— Work instructions —
Only one stretch of the data is wanted: the line containing "This screenshot has height=231, width=345.", the line containing "Viewport: 360px width, 277px height.", and every line between them, copied exactly.

------ Data for this task

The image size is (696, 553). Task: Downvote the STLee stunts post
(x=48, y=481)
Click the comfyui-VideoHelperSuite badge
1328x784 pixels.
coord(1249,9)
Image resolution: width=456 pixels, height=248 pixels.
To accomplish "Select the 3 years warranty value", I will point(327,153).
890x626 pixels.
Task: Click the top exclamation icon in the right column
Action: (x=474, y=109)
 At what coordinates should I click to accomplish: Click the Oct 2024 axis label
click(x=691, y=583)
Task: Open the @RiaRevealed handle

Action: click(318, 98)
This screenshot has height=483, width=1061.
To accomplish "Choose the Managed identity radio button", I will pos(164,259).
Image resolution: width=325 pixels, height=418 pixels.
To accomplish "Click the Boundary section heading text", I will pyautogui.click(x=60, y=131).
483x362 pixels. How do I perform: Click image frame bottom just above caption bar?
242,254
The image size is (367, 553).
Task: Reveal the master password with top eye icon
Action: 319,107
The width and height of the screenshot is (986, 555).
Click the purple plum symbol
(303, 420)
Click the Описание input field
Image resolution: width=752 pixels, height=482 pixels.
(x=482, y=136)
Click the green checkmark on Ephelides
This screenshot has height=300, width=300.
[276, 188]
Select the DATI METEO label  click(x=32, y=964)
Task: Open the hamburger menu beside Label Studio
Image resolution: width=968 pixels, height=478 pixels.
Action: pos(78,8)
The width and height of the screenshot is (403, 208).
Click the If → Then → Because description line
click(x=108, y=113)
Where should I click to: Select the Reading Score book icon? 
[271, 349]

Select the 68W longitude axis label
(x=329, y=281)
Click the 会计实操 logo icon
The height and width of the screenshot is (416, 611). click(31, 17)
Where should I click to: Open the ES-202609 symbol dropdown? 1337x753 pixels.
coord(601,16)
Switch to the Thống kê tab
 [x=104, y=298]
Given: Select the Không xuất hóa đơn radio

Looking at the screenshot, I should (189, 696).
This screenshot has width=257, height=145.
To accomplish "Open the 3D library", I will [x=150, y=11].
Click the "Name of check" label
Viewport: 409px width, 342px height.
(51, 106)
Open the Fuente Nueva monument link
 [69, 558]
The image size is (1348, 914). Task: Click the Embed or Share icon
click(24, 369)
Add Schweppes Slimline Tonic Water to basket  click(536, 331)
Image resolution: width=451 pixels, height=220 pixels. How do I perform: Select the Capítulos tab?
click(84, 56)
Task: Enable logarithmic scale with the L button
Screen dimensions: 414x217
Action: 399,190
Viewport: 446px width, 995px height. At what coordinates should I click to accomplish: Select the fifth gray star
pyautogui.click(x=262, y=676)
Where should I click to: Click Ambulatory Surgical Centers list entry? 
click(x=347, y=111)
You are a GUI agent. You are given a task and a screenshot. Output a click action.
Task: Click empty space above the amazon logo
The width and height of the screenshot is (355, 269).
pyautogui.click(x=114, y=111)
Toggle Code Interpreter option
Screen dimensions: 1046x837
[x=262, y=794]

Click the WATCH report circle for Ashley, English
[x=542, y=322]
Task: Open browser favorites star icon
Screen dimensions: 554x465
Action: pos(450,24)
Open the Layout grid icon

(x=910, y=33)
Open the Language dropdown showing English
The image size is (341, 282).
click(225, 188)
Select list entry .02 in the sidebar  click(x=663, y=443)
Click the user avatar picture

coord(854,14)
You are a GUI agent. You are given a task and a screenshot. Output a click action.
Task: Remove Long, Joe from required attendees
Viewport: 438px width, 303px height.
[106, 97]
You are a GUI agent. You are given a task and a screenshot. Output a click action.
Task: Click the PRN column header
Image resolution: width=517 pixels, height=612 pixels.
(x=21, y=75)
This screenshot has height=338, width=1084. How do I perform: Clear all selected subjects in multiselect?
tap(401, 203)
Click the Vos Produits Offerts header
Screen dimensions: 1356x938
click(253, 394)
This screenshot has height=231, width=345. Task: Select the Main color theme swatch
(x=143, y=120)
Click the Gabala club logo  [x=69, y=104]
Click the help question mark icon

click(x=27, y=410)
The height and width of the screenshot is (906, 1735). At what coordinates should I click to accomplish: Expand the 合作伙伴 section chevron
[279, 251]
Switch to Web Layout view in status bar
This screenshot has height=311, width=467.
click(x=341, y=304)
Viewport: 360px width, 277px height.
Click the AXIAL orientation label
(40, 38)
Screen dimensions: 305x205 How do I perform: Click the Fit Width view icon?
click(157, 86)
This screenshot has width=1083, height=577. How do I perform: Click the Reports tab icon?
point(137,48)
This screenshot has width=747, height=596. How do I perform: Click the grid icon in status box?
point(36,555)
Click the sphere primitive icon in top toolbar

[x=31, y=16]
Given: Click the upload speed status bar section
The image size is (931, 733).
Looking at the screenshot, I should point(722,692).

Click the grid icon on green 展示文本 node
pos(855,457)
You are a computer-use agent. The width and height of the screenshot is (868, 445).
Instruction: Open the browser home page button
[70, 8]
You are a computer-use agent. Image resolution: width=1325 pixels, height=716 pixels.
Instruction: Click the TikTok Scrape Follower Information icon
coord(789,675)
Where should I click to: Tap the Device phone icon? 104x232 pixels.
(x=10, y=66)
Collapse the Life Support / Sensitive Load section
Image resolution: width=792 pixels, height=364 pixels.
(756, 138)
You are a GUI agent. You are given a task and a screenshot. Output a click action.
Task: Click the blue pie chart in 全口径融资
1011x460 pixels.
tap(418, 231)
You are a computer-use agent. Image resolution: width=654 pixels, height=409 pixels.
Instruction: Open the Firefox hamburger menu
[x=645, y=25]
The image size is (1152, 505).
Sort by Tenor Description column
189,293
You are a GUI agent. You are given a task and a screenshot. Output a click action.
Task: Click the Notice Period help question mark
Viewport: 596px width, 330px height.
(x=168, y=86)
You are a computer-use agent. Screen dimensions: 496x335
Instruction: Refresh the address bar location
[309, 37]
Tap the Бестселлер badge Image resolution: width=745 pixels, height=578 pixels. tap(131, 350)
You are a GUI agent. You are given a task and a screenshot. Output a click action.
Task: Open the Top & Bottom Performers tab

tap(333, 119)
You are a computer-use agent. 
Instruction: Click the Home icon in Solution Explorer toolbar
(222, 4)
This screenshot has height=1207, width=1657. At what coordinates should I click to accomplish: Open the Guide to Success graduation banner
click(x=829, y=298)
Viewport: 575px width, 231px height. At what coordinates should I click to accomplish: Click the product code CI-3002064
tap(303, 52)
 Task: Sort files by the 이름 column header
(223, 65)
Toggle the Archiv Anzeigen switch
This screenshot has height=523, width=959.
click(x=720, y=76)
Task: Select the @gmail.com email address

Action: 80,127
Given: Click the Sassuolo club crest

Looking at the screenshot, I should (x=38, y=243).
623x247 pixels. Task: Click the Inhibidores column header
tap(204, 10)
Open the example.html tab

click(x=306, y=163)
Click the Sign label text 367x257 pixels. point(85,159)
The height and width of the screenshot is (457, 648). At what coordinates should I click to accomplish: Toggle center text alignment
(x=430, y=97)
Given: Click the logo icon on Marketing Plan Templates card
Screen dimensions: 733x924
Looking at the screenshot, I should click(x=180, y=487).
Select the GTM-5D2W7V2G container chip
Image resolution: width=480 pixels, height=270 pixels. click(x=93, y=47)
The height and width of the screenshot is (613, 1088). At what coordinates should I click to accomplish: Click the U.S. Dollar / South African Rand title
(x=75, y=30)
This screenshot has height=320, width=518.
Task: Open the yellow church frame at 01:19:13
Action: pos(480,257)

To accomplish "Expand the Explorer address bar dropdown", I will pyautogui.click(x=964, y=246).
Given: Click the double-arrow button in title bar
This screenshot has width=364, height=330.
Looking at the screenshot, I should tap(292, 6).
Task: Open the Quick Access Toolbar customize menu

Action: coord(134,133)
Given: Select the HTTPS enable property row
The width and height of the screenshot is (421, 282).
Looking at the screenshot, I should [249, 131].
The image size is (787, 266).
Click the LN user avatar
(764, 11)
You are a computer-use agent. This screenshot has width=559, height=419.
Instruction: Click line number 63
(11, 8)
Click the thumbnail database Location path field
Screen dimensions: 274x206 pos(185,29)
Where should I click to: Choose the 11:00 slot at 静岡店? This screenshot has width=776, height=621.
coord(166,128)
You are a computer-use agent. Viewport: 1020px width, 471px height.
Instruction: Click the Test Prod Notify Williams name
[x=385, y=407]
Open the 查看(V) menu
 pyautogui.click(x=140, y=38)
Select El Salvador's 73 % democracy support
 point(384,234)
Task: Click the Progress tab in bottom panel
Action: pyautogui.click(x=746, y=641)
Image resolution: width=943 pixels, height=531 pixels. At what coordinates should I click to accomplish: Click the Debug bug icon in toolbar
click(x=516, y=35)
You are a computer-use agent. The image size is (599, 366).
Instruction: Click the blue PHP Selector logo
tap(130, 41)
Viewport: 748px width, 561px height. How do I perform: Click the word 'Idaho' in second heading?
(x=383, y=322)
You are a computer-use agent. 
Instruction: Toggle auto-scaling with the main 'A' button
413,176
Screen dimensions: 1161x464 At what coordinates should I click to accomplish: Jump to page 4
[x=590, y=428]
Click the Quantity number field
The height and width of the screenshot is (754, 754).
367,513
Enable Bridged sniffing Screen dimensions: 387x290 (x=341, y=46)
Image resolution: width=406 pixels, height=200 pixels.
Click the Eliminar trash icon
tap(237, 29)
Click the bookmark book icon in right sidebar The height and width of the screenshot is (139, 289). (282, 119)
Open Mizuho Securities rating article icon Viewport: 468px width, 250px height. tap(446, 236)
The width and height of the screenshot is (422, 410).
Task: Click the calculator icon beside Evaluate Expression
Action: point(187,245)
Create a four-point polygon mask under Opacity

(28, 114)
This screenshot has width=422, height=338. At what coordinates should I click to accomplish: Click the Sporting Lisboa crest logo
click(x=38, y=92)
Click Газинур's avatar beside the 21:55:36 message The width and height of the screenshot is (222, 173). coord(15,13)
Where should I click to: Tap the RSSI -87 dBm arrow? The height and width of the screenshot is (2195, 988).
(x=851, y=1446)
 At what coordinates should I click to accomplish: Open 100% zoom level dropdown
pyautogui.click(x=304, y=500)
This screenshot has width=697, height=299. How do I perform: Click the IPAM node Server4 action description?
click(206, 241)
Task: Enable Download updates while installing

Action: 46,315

------------

— Result for this task —
This screenshot has height=231, width=345. Task: Select the Main color theme swatch
(x=143, y=120)
Click the Gabala club logo  [x=69, y=104]
Click the help question mark icon

click(x=27, y=410)
The height and width of the screenshot is (906, 1735). At what coordinates should I click to accomplish: Expand the 合作伙伴 section chevron
[279, 251]
Switch to Web Layout view in status bar
This screenshot has height=311, width=467.
click(x=341, y=304)
Viewport: 360px width, 277px height.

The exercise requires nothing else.